=== Page ===
────
Richard Atlan a écrit plusieurs récits autobiographiques rassemblés dans son livre Les Atlan… ceux de Bougie. Ce livre nous plonge dans son enfance paisible avant les bouleversements de la guerre d’Algérie, au sein de la communauté juive berbère de Béjaïa, anciennement connue sous le nom de Bougie. À travers ses pages, nous découvrons des portraits attachants de sa famille, ses souvenirs d’enfance, son environnement, ainsi que les relations entre les populations juives et berbères avant et pendant la guerre d’Algérie. Le livre met également en lumière les nombreux points de convergence entre les juifs berbères et les populations kabyles, révélant une culture commune vieille de 2 000 ans. Auto-édité, le premier tirage de l’ouvrage s’est rapidement écoulé, et un second est déjà en préparation. Son livre est déjà diffusé à Paris, Strasbourg, Nevers, Saint-Étienne, et Lyon. Richard Atlan a été invité par de nombreuses associations et institutions culturelles pour présenter son œuvre autobiographique. Un grand merci à lui d’avoir pris le temps de répondre à nos questions. Nous espérons que ces échanges vous donneront envie de découvrir son livre.
────
=== Consigne donnée A ===
Présentez en tableau Markdown les lignes de données, de celle qui contient « You are a computer-use agent. The height » jusqu'à celle qui contient « Open the DFLT », ces deux lignes comprises. Utilisez les colonnes « Numéro » et « Ligne » et laissez de côté les lignes vides.
=== Consigne donnée B ===
Reprenez la page consacrée au livre de Richard Atlan et prolongez-la après sa dernière phrase.

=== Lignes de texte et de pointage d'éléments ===
────
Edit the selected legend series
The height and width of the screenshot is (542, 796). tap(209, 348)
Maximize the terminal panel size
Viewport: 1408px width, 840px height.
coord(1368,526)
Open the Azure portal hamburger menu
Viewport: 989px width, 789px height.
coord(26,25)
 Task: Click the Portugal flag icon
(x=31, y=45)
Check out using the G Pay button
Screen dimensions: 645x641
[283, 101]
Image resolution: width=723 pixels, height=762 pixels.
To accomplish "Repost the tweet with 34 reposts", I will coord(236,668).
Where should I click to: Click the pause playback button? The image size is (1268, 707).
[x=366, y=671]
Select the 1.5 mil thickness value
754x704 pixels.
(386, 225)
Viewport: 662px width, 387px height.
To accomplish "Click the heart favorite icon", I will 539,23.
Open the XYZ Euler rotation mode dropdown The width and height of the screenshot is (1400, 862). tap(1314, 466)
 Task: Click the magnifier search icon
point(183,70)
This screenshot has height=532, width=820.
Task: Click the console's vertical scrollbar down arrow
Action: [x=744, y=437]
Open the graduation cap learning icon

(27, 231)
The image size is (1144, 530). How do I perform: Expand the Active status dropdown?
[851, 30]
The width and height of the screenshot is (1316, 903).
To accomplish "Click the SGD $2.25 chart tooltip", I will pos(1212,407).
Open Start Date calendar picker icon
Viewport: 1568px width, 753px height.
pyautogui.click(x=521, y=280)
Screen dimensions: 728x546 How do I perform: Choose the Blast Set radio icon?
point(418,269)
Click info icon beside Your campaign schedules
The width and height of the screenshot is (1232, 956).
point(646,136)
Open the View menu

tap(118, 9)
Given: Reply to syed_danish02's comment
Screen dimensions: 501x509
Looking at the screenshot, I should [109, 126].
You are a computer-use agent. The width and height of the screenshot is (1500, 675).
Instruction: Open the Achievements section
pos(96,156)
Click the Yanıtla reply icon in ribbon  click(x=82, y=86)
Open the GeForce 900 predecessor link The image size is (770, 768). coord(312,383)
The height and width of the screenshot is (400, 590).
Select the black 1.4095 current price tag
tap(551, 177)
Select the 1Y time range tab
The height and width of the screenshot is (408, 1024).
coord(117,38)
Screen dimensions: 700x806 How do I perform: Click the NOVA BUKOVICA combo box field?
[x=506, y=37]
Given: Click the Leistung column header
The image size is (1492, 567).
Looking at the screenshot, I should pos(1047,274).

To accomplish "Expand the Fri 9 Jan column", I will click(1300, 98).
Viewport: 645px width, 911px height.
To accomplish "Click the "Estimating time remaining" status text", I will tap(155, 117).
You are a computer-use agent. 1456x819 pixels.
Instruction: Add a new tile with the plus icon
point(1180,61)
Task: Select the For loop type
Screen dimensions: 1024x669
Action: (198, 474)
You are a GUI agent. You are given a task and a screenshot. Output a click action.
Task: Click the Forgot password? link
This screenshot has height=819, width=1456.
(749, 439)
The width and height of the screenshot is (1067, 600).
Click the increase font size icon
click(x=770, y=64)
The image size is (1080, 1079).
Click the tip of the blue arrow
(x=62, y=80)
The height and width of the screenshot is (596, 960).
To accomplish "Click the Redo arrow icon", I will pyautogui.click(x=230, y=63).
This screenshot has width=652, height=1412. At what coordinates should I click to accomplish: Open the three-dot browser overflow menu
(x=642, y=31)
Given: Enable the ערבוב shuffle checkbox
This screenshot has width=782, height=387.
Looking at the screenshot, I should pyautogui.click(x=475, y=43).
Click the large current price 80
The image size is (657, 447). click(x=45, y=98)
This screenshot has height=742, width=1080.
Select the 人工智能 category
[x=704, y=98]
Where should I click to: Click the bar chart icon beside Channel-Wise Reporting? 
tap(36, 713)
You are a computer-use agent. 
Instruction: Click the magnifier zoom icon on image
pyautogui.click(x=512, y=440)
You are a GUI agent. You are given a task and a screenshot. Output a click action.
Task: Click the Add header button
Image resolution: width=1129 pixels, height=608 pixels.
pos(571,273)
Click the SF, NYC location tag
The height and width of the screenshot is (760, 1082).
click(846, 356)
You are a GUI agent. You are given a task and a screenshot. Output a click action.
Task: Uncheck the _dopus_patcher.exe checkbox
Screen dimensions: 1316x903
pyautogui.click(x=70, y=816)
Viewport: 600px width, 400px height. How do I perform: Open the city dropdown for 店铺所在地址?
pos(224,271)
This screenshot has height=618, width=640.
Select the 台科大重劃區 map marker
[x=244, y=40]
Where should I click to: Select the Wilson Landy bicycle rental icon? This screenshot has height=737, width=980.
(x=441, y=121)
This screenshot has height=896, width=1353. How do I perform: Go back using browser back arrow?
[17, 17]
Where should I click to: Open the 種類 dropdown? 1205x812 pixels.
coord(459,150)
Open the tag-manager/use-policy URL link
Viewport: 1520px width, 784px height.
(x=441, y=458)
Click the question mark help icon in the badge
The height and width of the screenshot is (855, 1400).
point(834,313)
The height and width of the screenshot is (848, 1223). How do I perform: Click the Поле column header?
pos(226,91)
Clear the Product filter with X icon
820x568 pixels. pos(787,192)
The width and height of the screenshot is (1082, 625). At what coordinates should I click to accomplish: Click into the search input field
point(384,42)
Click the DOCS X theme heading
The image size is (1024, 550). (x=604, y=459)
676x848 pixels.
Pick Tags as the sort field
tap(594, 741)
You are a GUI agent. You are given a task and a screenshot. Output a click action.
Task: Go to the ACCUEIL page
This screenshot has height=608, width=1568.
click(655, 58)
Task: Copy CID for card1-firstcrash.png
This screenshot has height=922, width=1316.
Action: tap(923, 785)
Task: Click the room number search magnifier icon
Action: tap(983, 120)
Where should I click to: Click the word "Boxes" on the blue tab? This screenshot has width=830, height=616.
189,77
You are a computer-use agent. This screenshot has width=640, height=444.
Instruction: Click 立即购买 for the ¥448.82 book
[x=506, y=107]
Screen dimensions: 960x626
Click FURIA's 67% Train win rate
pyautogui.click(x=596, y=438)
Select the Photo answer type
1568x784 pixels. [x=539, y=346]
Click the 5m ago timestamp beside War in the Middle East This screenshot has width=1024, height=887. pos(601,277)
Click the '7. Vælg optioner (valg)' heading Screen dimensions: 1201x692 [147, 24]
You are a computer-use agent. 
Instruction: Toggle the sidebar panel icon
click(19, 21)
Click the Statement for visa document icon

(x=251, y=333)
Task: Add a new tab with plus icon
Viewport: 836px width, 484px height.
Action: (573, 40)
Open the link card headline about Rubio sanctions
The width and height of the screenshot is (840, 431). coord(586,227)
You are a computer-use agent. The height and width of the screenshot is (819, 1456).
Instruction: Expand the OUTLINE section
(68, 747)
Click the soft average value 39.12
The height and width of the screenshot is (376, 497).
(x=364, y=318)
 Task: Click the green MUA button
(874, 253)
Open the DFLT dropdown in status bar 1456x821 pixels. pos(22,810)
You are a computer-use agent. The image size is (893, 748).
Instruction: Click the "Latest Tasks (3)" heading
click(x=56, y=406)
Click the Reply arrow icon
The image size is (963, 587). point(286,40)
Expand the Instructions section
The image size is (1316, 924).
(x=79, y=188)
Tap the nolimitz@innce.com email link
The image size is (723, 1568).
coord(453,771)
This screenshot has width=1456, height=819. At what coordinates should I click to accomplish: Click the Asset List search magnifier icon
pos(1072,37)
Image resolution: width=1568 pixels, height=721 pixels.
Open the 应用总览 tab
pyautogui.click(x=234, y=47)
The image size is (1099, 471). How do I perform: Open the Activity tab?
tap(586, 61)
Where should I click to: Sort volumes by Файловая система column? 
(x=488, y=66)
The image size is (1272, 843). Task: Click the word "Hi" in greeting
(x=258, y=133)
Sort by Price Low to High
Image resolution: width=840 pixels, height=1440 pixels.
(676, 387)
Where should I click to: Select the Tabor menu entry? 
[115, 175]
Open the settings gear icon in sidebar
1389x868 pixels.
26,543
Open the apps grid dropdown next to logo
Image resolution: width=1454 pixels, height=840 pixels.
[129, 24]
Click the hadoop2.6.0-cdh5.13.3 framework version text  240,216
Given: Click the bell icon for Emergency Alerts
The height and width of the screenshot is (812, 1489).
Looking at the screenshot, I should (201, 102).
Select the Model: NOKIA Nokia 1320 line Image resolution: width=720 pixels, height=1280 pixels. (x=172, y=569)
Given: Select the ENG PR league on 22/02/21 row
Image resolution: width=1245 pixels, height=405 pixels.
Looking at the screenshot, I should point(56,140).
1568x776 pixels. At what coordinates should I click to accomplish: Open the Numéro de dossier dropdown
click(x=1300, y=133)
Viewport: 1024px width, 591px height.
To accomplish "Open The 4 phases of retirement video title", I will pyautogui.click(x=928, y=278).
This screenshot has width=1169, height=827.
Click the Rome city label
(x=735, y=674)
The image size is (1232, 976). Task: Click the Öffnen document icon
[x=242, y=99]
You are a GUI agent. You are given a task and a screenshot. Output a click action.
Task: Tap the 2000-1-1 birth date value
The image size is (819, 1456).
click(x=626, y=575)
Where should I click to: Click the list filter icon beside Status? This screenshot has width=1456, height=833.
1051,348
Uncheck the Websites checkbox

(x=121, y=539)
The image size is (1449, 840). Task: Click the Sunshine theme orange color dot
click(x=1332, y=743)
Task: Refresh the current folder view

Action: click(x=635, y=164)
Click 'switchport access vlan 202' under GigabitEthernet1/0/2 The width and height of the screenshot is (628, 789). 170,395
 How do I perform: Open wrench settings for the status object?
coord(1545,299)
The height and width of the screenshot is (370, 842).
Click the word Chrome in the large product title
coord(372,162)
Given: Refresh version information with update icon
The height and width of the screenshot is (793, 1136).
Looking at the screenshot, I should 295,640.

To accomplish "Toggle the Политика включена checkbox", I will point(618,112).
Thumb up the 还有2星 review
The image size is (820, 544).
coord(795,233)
────
=== Réponse produite A ===
| Numéro | Ligne |
|---|---|
| 1 | You are a computer-use agent. The height and width of the screenshot is (819, 1456). |
| 2 | Instruction: Expand the OUTLINE section |
| 3 | (68, 747) |
| 4 | Click the soft average value 39.12 |
| 5 | The height and width of the screenshot is (376, 497). |
| 6 | (x=364, y=318) |
| 7 |  Task: Click the green MUA button |
| 8 | (874, 253) |
| 9 | Open the DFLT dropdown in status bar 1456x821 pixels. pos(22,810) |

=== Réponse produite B ===
 

 

1 – Ancien élu d’Ecully, directeur-adjoint de l’ANPE, et président de l’association écologique « La Fouillouse protégée », tu viens d’éditer à compte d’auteur plusieurs « Les Atlan… Ceux de Bougie ». Quelles ont été tes motivations pour l’écriture de ce livre ? Quel a été le déclic ?

Un évident « devoir de mémoire » envers ma famille et mes amis m’a conduit à rassembler mes notes intimes et les images qui trottaient dans ma tête depuis si longtemps.

J’ai décrit « la petite histoire » vécue des Atlan ; celle qui, hélas, a été balayée par la « Grande Histoire ».

Le port de Bougie

2 -Sur la page de couverture, il est écrit sous le titre : « récits autobiographiques de Juifs berbères aux racines éternellement mêlées ». Dans le livre, tu parles d’une histoire commune entre Juifs berbères et Berbères de plus de 2 300 ans. Peux-tu approfondir nos connaissances sur le sujet ? Quelles sont les origines communes entre ces deux groupes ethniques ?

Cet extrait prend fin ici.